** INSTRUCTIONS FOR THE TASK **
Using only the records, tally the lines with "Евгений" in them and state that total by itself.
──────────────────────────────
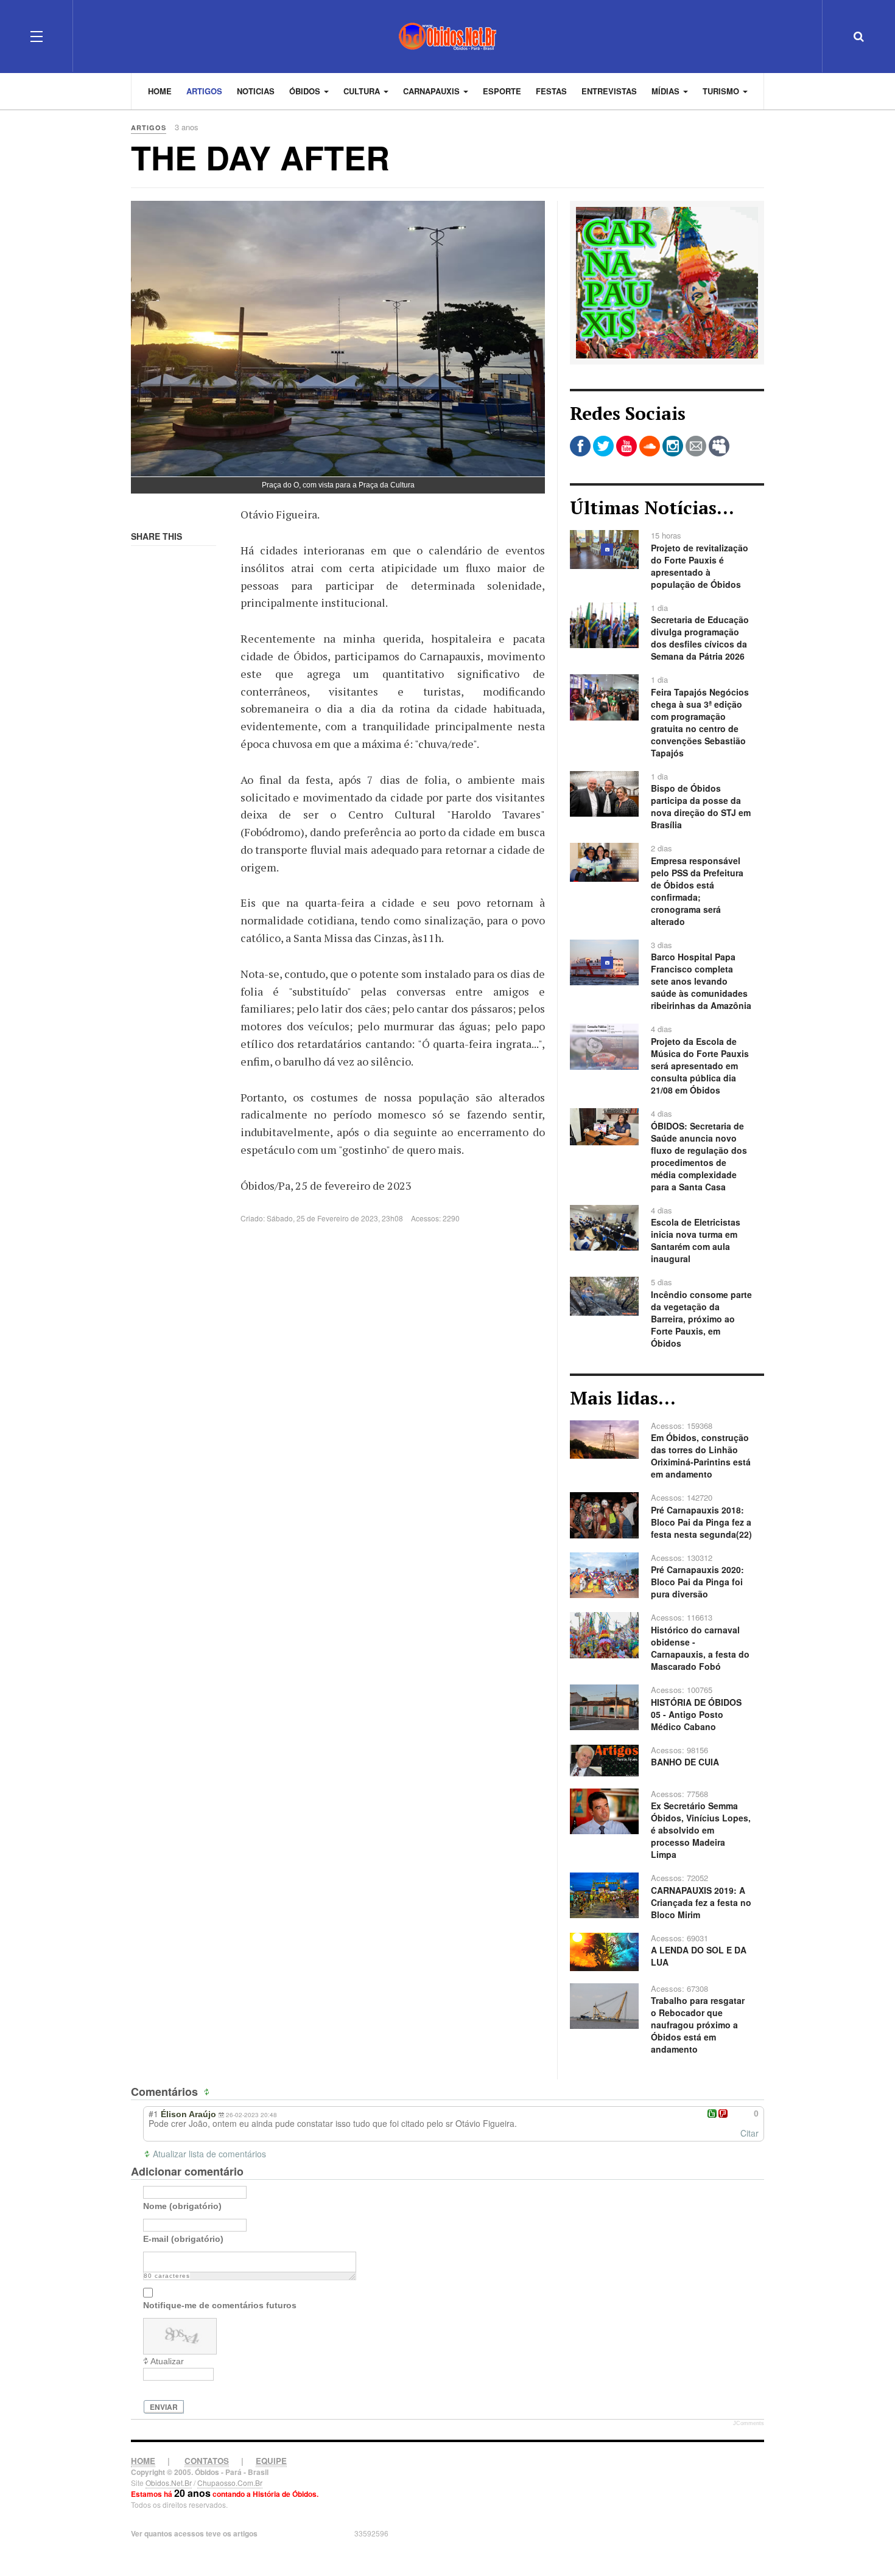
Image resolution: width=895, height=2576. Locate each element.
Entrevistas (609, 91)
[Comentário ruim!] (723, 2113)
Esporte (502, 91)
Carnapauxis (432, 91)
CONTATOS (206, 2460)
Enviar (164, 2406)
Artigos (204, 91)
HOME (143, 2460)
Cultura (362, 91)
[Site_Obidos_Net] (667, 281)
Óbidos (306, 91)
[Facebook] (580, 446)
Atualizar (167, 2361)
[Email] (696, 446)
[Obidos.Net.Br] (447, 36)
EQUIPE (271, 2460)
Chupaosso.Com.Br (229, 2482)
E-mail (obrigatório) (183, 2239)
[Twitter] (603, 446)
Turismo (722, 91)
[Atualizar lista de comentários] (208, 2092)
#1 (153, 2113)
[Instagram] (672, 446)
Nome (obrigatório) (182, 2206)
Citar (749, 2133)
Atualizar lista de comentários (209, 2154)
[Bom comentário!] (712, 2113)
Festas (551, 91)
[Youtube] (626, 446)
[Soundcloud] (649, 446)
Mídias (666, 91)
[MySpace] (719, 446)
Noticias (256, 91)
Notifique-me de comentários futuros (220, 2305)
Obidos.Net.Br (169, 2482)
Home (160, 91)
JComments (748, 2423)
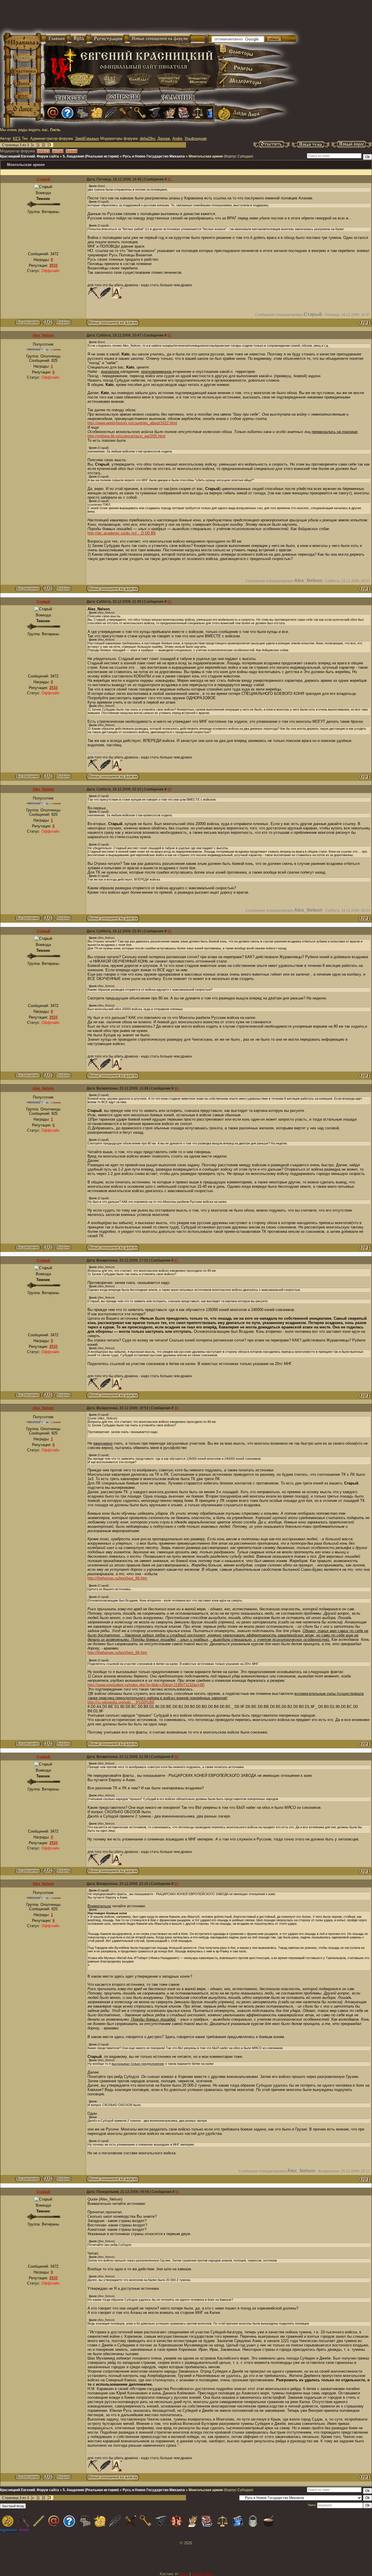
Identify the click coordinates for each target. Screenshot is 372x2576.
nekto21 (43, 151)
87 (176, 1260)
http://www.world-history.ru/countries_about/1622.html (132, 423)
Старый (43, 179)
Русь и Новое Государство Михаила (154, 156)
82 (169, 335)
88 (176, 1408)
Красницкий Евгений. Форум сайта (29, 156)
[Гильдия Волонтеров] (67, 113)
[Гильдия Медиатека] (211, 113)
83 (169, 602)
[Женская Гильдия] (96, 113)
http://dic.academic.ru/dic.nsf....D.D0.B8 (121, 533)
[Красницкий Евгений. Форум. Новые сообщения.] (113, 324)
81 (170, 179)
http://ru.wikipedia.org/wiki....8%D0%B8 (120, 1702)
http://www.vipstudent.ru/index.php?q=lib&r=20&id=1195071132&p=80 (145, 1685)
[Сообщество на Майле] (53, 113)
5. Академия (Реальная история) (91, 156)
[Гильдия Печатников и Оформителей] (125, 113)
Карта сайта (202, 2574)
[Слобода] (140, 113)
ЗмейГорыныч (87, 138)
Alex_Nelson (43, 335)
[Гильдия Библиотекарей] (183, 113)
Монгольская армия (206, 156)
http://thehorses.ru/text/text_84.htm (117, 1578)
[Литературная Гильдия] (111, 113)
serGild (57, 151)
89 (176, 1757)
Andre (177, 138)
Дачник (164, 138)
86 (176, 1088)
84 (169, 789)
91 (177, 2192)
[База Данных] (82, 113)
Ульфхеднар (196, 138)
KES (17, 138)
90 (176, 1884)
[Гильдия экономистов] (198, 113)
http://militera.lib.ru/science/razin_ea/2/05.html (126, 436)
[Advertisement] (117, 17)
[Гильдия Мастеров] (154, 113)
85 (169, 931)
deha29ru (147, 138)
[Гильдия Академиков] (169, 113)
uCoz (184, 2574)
──────────────────────────────
** REPLY **
2